## Requirement
Every entry below needs to be copied exactly.

## Material provided
______

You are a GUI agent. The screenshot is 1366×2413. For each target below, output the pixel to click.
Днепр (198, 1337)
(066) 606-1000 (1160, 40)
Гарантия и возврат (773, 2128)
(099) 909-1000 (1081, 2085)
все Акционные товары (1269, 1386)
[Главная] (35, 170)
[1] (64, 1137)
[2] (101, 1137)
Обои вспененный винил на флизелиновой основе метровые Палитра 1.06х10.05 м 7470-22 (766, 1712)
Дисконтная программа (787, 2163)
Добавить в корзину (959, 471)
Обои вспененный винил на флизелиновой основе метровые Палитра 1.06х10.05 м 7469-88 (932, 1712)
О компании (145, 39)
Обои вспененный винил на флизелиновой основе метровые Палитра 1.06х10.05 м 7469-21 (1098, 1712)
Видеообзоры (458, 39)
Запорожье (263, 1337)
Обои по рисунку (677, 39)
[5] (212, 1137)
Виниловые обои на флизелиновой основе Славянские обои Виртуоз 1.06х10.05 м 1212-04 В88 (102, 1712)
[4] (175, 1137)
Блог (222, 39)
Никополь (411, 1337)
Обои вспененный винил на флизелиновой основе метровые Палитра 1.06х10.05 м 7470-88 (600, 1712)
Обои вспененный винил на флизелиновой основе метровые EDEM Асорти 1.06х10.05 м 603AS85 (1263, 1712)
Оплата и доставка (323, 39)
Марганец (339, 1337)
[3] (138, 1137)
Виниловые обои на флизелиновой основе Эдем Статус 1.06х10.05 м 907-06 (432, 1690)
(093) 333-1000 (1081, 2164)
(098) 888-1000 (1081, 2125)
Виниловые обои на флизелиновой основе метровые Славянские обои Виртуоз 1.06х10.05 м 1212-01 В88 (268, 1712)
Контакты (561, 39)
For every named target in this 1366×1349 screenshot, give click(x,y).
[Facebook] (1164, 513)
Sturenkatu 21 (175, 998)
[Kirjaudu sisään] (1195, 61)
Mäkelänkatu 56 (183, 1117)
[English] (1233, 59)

______

## Task result
You are a GUI agent. The screenshot is 1366×2413. For each target below, output the pixel to click.
Днепр (198, 1337)
(066) 606-1000 (1160, 40)
Гарантия и возврат (773, 2128)
(099) 909-1000 (1081, 2085)
все Акционные товары (1269, 1386)
[Главная] (35, 170)
[1] (64, 1137)
[2] (101, 1137)
Обои вспененный винил на флизелиновой основе метровые Палитра 1.06х10.05 м 7470-22 (766, 1712)
Дисконтная программа (787, 2163)
Добавить в корзину (959, 471)
Обои вспененный винил на флизелиновой основе метровые Палитра 1.06х10.05 м 7469-88 (932, 1712)
О компании (145, 39)
Обои вспененный винил на флизелиновой основе метровые Палитра 1.06х10.05 м 7469-21 (1098, 1712)
Видеообзоры (458, 39)
Запорожье (263, 1337)
Обои по рисунку (677, 39)
[5] (212, 1137)
Виниловые обои на флизелиновой основе Славянские обои Виртуоз 1.06х10.05 м 1212-04 В88 (102, 1712)
[4] (175, 1137)
Блог (222, 39)
Никополь (411, 1337)
Обои вспененный винил на флизелиновой основе метровые Палитра 1.06х10.05 м 7470-88 (600, 1712)
Обои вспененный винил на флизелиновой основе метровые EDEM Асорти 1.06х10.05 м 603AS85 (1263, 1712)
Оплата и доставка (323, 39)
Марганец (339, 1337)
[3] (138, 1137)
Виниловые обои на флизелиновой основе Эдем Статус 1.06х10.05 м 907-06 (432, 1690)
(093) 333-1000 (1081, 2164)
(098) 888-1000 (1081, 2125)
Виниловые обои на флизелиновой основе метровые Славянские обои Виртуоз 1.06х10.05 м 1212-01 В88 (268, 1712)
Контакты (561, 39)
For every named target in this 1366×1349 screenshot, give click(x,y).
[Facebook] (1164, 513)
Sturenkatu 21 (175, 998)
[Kirjaudu sisään] (1195, 61)
Mäkelänkatu 56 (183, 1117)
[English] (1233, 59)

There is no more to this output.